Rashard Mendenhall (AP photo)

No one expects it to be easy, but history says Steelers can run on the Ravens.

PITTSBURGH – Mike Tomlin might've been happy to see the Steelers' next opponent, the Baltimore Ravens, allow 144 yards rushing to Peyton Hillis last Sunday.

But he wasn't.

"The fact that Cleveland had success a week ago doesn't bode well for us," said the Steelers' coach. "It just doesn't."

Rashard Mendenhall, who's had his shoulder blade broken trying to run against the Ravens, felt the same way.

"Yeah," said Mendenhall. "You know defenses like that. They're going to bounce back."

That's the thinking, but it's not an historical fact. Last year, after Cedric Benson rushed for 120 yards against the Ravens in Week 5, Adrian Peterson ran for 143 against them in Week 6. The Ravens also allowed back-to-back 100-yard rushers in 2005.

Does that give Mendenhall any comfort?

"I really don't pay attention to that," he said. "Every Sunday's a new Sunday. I'm not looking forward or expecting anything like that, I'm just preparing."

The serious-minded Mendenhall understands the ferocity of this rivalry. He felt it as a rookie when Ray Lewis broke his scapula. He felt it last year when the Ravens held him to 36 yards on 17 carries in the Steelers' 23-20 win in Game 15.

But Mendenhall did find success in last season's first meeting between the two teams. He rushed for 95 yards in 24 carries when Dennis Dixon filled in for Ben Roethlisberger in a Steelers loss at Baltimore. It was the best performance by a Steelers back against the Ravens since Jerome Bettis rushed for 118 yards in 2004.

The Steelers, for whatever reason, felt confident they could run the ball against the Ravens last year, even though Dixon didn't threaten the Ravens much with his arm.

"That was the only way to attack them," said tackle Willie Colon. "You didn't want to get into a passing match with them because they can be confusing. We felt we had to go right at them, and we felt good about it."

The Steelers rushed for 153 yards as a team, but the Ravens won in overtime. It was the second Ravens win out of the last seven meetings between the teams, and Ben Roethlisberger missed both games.

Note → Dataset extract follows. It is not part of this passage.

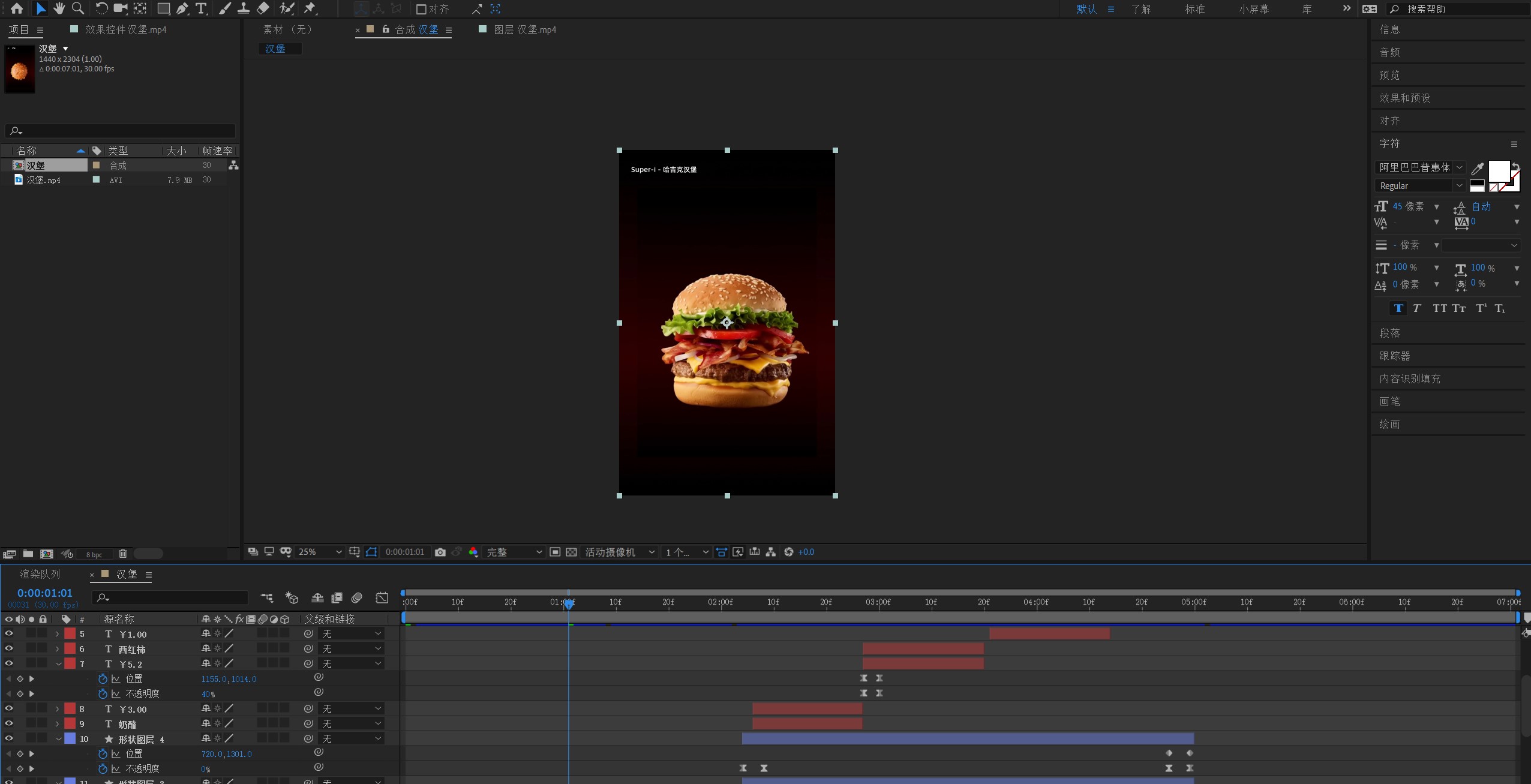The image size is (1531, 784).
Task: Click the white fill color swatch
Action: [1499, 170]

Roethlisberger, or course, will miss Sunday's game, but Mendenhall is running better than ever. In three games this season he's rushed for 332 yards at a 5.2 per-carry clip. It's the best three-game output of Mendenhall's brief NFL career.

"He's kind of showing glimpses of what he did in college," said the Ravens' Lewis. "Pittsburgh's been looking for that back since they lost the Bus years ago. He's a complete back now, and they're really getting him involved in that package."

"You get more confident and comfortable with experience," Mendenhall explained. "You kind of know what to expect and how to go about it."

Mendenhall also expects the Ravens to tighten up after Hillis became only the seventh back in the last 72 games to rush for 100 yards against them.

But in two of those seven instances, the Ravens served it right back up the following week. The Steelers hope the third time's their charm.